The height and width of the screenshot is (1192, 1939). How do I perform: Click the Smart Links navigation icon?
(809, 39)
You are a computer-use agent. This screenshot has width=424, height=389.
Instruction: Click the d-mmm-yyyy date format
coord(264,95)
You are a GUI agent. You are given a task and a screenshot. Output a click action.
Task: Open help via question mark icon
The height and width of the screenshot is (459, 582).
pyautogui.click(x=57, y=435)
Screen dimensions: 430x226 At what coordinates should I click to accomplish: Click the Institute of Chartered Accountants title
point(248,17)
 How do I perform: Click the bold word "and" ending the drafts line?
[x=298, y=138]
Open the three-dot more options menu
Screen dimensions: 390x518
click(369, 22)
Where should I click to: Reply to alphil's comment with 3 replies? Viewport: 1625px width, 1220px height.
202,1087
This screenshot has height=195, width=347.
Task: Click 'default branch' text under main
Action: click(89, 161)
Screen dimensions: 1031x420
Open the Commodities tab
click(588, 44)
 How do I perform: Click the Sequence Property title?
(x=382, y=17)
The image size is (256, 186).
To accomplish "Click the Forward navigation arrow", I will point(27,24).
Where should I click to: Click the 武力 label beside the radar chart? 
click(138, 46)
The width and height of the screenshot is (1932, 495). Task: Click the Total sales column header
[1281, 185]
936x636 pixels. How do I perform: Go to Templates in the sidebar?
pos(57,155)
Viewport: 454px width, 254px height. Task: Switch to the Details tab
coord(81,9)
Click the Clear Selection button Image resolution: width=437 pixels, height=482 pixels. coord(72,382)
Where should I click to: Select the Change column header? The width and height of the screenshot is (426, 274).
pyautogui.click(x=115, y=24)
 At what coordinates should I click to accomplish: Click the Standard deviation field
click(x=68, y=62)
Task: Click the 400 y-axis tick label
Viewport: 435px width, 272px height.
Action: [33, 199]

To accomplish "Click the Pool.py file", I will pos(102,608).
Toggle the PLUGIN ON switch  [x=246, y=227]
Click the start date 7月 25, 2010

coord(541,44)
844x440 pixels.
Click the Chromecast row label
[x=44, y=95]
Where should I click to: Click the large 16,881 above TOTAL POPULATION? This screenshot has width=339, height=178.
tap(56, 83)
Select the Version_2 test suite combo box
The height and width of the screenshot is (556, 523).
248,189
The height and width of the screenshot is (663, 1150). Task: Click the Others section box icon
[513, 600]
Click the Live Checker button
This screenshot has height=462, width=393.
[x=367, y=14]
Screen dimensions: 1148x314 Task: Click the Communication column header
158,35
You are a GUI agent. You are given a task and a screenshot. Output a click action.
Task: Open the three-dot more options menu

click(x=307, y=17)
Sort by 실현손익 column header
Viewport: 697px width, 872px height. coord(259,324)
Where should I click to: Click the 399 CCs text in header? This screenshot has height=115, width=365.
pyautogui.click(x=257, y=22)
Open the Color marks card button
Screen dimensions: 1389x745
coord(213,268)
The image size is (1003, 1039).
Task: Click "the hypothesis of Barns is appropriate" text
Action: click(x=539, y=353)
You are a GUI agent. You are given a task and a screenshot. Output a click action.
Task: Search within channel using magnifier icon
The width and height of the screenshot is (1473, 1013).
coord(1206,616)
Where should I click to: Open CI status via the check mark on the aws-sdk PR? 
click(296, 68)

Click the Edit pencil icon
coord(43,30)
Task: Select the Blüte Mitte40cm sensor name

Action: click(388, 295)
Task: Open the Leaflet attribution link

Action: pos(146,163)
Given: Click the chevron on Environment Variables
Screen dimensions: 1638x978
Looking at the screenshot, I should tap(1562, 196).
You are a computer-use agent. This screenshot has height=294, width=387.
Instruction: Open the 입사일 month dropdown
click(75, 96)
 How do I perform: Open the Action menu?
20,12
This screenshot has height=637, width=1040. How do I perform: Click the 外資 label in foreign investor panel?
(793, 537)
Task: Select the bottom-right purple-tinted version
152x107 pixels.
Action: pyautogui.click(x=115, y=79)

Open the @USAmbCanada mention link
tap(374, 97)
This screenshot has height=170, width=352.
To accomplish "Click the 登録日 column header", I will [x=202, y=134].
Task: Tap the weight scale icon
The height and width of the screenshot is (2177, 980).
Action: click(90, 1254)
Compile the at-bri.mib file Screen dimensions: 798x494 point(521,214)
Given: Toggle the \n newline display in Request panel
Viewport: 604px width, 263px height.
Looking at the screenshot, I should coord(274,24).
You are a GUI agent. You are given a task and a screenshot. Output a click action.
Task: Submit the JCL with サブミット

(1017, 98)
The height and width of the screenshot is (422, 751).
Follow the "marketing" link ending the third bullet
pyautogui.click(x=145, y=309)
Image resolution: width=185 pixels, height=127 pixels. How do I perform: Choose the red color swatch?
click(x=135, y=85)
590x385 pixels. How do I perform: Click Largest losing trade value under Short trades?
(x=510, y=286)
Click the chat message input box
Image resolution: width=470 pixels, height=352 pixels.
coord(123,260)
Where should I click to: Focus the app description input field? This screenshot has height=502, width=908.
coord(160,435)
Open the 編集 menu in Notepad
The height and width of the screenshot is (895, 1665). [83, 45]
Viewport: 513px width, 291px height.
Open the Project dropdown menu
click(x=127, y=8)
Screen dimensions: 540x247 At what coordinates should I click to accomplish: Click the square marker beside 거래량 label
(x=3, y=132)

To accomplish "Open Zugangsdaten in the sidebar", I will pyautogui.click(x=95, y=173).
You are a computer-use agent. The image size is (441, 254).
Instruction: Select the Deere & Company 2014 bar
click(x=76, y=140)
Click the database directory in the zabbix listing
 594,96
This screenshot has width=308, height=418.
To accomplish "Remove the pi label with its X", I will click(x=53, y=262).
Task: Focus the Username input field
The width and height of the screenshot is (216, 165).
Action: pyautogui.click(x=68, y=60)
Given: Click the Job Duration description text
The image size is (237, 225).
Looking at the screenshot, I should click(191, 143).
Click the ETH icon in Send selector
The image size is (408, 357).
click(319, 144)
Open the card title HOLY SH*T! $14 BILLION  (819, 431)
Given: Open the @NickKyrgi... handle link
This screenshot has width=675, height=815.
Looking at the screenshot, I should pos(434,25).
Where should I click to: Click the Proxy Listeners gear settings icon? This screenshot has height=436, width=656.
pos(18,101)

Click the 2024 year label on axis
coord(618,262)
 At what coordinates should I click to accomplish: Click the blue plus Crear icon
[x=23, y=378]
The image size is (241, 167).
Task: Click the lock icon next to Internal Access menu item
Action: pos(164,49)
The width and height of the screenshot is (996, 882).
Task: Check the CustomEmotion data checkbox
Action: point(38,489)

-----

→ **AIM OF THE EXERCISE**: Copy out the records once more, exactly as they are written.

→ **SOLUTION FOR THIS TASK**:
The height and width of the screenshot is (1192, 1939). How do I perform: Click the Smart Links navigation icon?
(809, 39)
You are a computer-use agent. This screenshot has width=424, height=389.
Instruction: Click the d-mmm-yyyy date format
coord(264,95)
You are a GUI agent. You are given a task and a screenshot. Output a click action.
Task: Open help via question mark icon
The height and width of the screenshot is (459, 582).
pyautogui.click(x=57, y=435)
Screen dimensions: 430x226 At what coordinates should I click to accomplish: Click the Institute of Chartered Accountants title
point(248,17)
 How do I perform: Click the bold word "and" ending the drafts line?
[x=298, y=138]
Open the three-dot more options menu
Screen dimensions: 390x518
click(369, 22)
Where should I click to: Reply to alphil's comment with 3 replies? Viewport: 1625px width, 1220px height.
202,1087
This screenshot has height=195, width=347.
Task: Click 'default branch' text under main
Action: click(89, 161)
Screen dimensions: 1031x420
Open the Commodities tab
click(588, 44)
 How do I perform: Click the Sequence Property title?
(x=382, y=17)
The image size is (256, 186).
To accomplish "Click the Forward navigation arrow", I will point(27,24).
Where should I click to: Click the 武力 label beside the radar chart? 
click(138, 46)
The width and height of the screenshot is (1932, 495). Task: Click the Total sales column header
[1281, 185]
936x636 pixels. How do I perform: Go to Templates in the sidebar?
pos(57,155)
Viewport: 454px width, 254px height. Task: Switch to the Details tab
coord(81,9)
Click the Clear Selection button Image resolution: width=437 pixels, height=482 pixels. coord(72,382)
Where should I click to: Select the Change column header? The width and height of the screenshot is (426, 274).
pyautogui.click(x=115, y=24)
 At what coordinates should I click to accomplish: Click the Standard deviation field
click(x=68, y=62)
Task: Click the 400 y-axis tick label
Viewport: 435px width, 272px height.
Action: [33, 199]

To accomplish "Click the Pool.py file", I will pos(102,608).
Toggle the PLUGIN ON switch  [x=246, y=227]
Click the start date 7月 25, 2010

coord(541,44)
844x440 pixels.
Click the Chromecast row label
[x=44, y=95]
Where should I click to: Click the large 16,881 above TOTAL POPULATION? This screenshot has width=339, height=178.
tap(56, 83)
Select the Version_2 test suite combo box
The height and width of the screenshot is (556, 523).
248,189
The height and width of the screenshot is (663, 1150). Task: Click the Others section box icon
[513, 600]
Click the Live Checker button
This screenshot has height=462, width=393.
[x=367, y=14]
Screen dimensions: 1148x314 Task: Click the Communication column header
158,35
You are a GUI agent. You are given a task and a screenshot. Output a click action.
Task: Open the three-dot more options menu

click(x=307, y=17)
Sort by 실현손익 column header
Viewport: 697px width, 872px height. coord(259,324)
Where should I click to: Click the 399 CCs text in header? This screenshot has height=115, width=365.
pyautogui.click(x=257, y=22)
Open the Color marks card button
Screen dimensions: 1389x745
coord(213,268)
The image size is (1003, 1039).
Task: Click "the hypothesis of Barns is appropriate" text
Action: click(x=539, y=353)
You are a GUI agent. You are given a task and a screenshot. Output a click action.
Task: Search within channel using magnifier icon
The width and height of the screenshot is (1473, 1013).
coord(1206,616)
Where should I click to: Open CI status via the check mark on the aws-sdk PR? 
click(296, 68)

Click the Edit pencil icon
coord(43,30)
Task: Select the Blüte Mitte40cm sensor name

Action: click(388, 295)
Task: Open the Leaflet attribution link

Action: pos(146,163)
Given: Click the chevron on Environment Variables
Screen dimensions: 1638x978
Looking at the screenshot, I should tap(1562, 196).
You are a computer-use agent. This screenshot has height=294, width=387.
Instruction: Open the 입사일 month dropdown
click(75, 96)
 How do I perform: Open the Action menu?
20,12
This screenshot has height=637, width=1040. How do I perform: Click the 外資 label in foreign investor panel?
(793, 537)
Task: Select the bottom-right purple-tinted version
152x107 pixels.
Action: pyautogui.click(x=115, y=79)

Open the @USAmbCanada mention link
tap(374, 97)
This screenshot has height=170, width=352.
To accomplish "Click the 登録日 column header", I will [x=202, y=134].
Task: Tap the weight scale icon
The height and width of the screenshot is (2177, 980).
Action: click(90, 1254)
Compile the at-bri.mib file Screen dimensions: 798x494 point(521,214)
Given: Toggle the \n newline display in Request panel
Viewport: 604px width, 263px height.
Looking at the screenshot, I should coord(274,24).
You are a GUI agent. You are given a task and a screenshot. Output a click action.
Task: Submit the JCL with サブミット

(1017, 98)
The height and width of the screenshot is (422, 751).
Follow the "marketing" link ending the third bullet
pyautogui.click(x=145, y=309)
Image resolution: width=185 pixels, height=127 pixels. How do I perform: Choose the red color swatch?
click(x=135, y=85)
590x385 pixels. How do I perform: Click Largest losing trade value under Short trades?
(x=510, y=286)
Click the chat message input box
Image resolution: width=470 pixels, height=352 pixels.
coord(123,260)
Where should I click to: Focus the app description input field? This screenshot has height=502, width=908.
coord(160,435)
Open the 編集 menu in Notepad
The height and width of the screenshot is (895, 1665). [83, 45]
Viewport: 513px width, 291px height.
Open the Project dropdown menu
click(x=127, y=8)
Screen dimensions: 540x247 At what coordinates should I click to accomplish: Click the square marker beside 거래량 label
(x=3, y=132)

To accomplish "Open Zugangsdaten in the sidebar", I will pyautogui.click(x=95, y=173).
You are a computer-use agent. The image size is (441, 254).
Instruction: Select the Deere & Company 2014 bar
click(x=76, y=140)
Click the database directory in the zabbix listing
 594,96
This screenshot has width=308, height=418.
To accomplish "Remove the pi label with its X", I will click(x=53, y=262).
Task: Focus the Username input field
The width and height of the screenshot is (216, 165).
Action: pyautogui.click(x=68, y=60)
Given: Click the Job Duration description text
The image size is (237, 225).
Looking at the screenshot, I should click(191, 143).
Click the ETH icon in Send selector
The image size is (408, 357).
click(319, 144)
Open the card title HOLY SH*T! $14 BILLION  (819, 431)
Given: Open the @NickKyrgi... handle link
This screenshot has width=675, height=815.
Looking at the screenshot, I should pos(434,25).
Where should I click to: Click the Proxy Listeners gear settings icon? This screenshot has height=436, width=656.
pos(18,101)

Click the 2024 year label on axis
coord(618,262)
 At what coordinates should I click to accomplish: Click the blue plus Crear icon
[x=23, y=378]
The image size is (241, 167).
Task: Click the lock icon next to Internal Access menu item
Action: pos(164,49)
The width and height of the screenshot is (996, 882).
Task: Check the CustomEmotion data checkbox
Action: point(38,489)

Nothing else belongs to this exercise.